Medioambiente

Los expertos ponen el grito en el cielo: el 27% de las reservas de agua subterránea españolas están en peligro

Niño lavándose las manos. (Foto: Freepik)
Niño lavándose las manos. (Foto: Freepik)
  • Naiara Philpotts
  • Editora formada en la Universidad de Buenos Aires, con posgrado en lectura crítica. Escribo sobre ciencia, tecnología y actualidad. Soy escritora de novelas y gran aficionada a la ciencia ficción.

El estado de las reservas hídricas en el subsuelo español ha encendido todas las alarmas, ya que, según los datos más recientes, el 27% de los acuíferos en España se encuentra en una situación de vulnerabilidad crítica, lo que compromete el suministro a largo plazo. Esta problemática, que afecta directamente a la seguridad hídrica nacional, nace de una combinación peligrosa entre la gestión deficiente y los fenómenos climáticos extremos.

La situación no debe tomarse de forma intrascendente, ya que estas masas de agua funcionan como el seguro de vida de nuestros ecosistemas y sectores productivos durante las épocas de escasez. Un informe detallado de iagua señala que el agua subterránea representa cerca del 30% del agua dulce disponible en el planeta, una cifra que contrasta con el escaso 1% que encontramos en ríos y lagos.

Lamentablemente, en nuestro país, la presión sobre estos depósitos naturales ha llegado a un punto de no retorno para casi un tercio de su capacidad total.

El 27% de las reservas de agua subterránea de España están en peligro

Esta degradación se debe tanto a la contaminación difusa como a la extracción desmedida. Los expertos advierten que el 27% de los acuíferos españoles presentan problemas severos de mantenimiento, una cifra que en el conjunto de las masas de agua subterránea del país escala hasta el 44% si sumamos aquellas en «mal estado» general según los planes hidrológicos actuales.

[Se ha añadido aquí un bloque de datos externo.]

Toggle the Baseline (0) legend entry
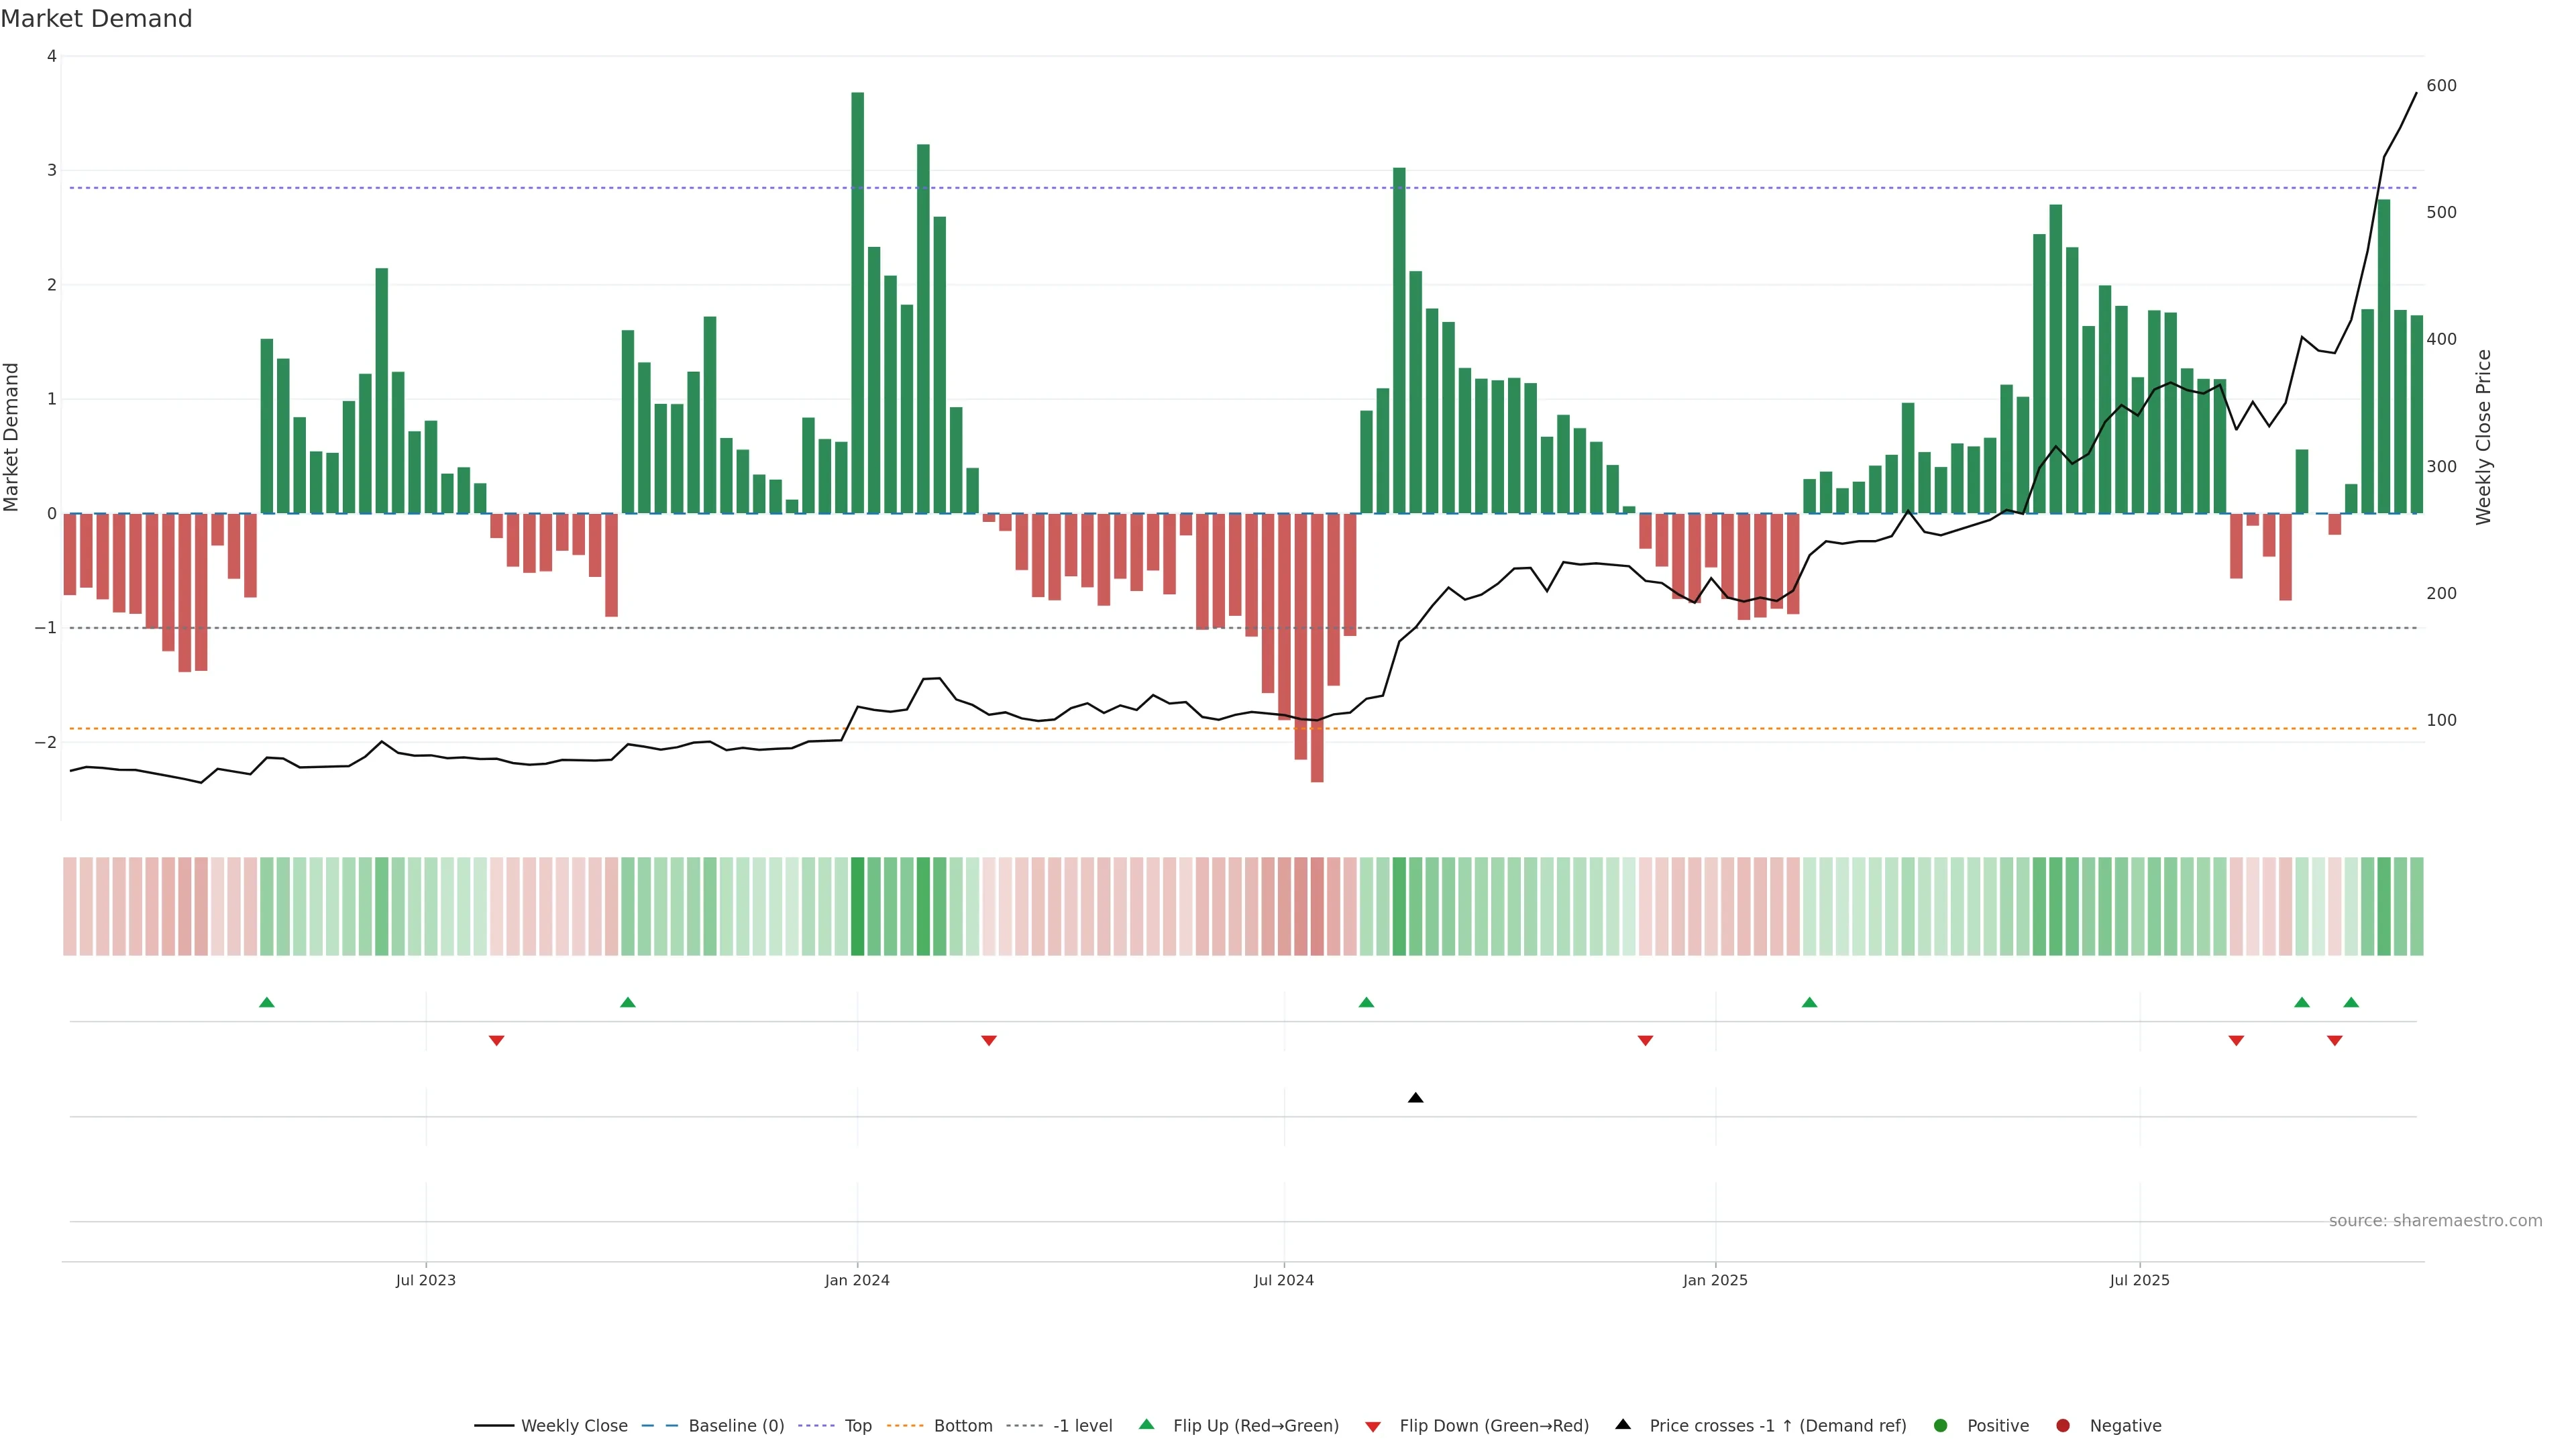Image resolution: width=2576 pixels, height=1449 pixels. point(735,1425)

Asimismo, la sobreexplotación agrícola encabeza la lista de causas, ya que esta actividad consume aproximadamente el 70% de los recursos hídricos a nivel global, lo que deja un margen estrecho para la recuperación natural de los suelos.

El balance se rompe cuando el bombeo supera la recarga natural de los sedimentos permeables. Esta inercia, a la que se suma la intrusión salina en las zonas costeras, degrada la calidad del recurso de forma irreversible en muchos casos.

Según explica el ingeniero Javier Navarro en iagua, los acuíferos son cuerpos de roca que almacenan agua que circula a velocidades muy lentas, a veces de apenas metros por año, lo que hace que su recuperación sea extremadamente pausada frente a la inmediatez de la demanda humana e industrial.

Nitratos y fármacos: una amenaza silenciosa en el subsuelo español

El uso indiscriminado de fertilizantes en la agricultura intensiva ha disparado los niveles de nitratos, que se filtran lentamente hasta las capas freáticas. Cerca del 37% de las reservas en España superan ya los límites de calidad ambiental por este motivo.

Sin embargo, eso no es todo. Según la fuente mencionada, se ha detectado la presencia de contaminantes en los depósitos subterráneos como antibióticos y fármacos, lo que preocupa especialmente, pues su consumo indirecto puede generar resistencias bacterianas en la población.

La industria también aporta su cuota de riesgo mediante la infiltración de metales pesados y residuos provenientes de equipos electrónicos. Fernando Herrera, de la firma TÜV SÜD, destaca en un artículo para Corresponsables que estos contaminantes persistentes, como los PFAS, pueden permanecer en el subsuelo durante siglos. Al ser un recurso «invisible», la sociedad a menudo ignora que la limpieza de un acuífero es infinitamente más costosa y compleja que la de cualquier masa de agua superficial.

¿Qué medidas pueden salvar nuestros acuíferos?

La tecnología y la planificación administrativa son las únicas herramientas capaces de revertir esta tendencia. Los modelos de evaluación integrada permiten hoy vincular la actividad económica con los impactos climáticos. Entre las soluciones propuestas por los especialistas están los siguientes puntos:

  • La recarga artificial mediante la captación estratégica de agua de lluvia.
  • El uso de sensores y satélites para detectar fugas en las redes urbanas, donde se podría ahorrar hasta un 20% del consumo de agua.
  • La implementación de bombas solares para reducir la huella energética en las extracciones.
  • Fomento del riego por goteo y cultivos adaptados a la aridez del terreno.

La gestión sostenible de estas reservas debería ser una obligación para garantizar la supervivencia de los humedales y el caudal base de los ríos. España cuenta con un marco normativo sólido y conocimiento científico para lograrlo, sin embargo, el éxito dependerá de que la administración central y local logren coordinarse de forma transparente.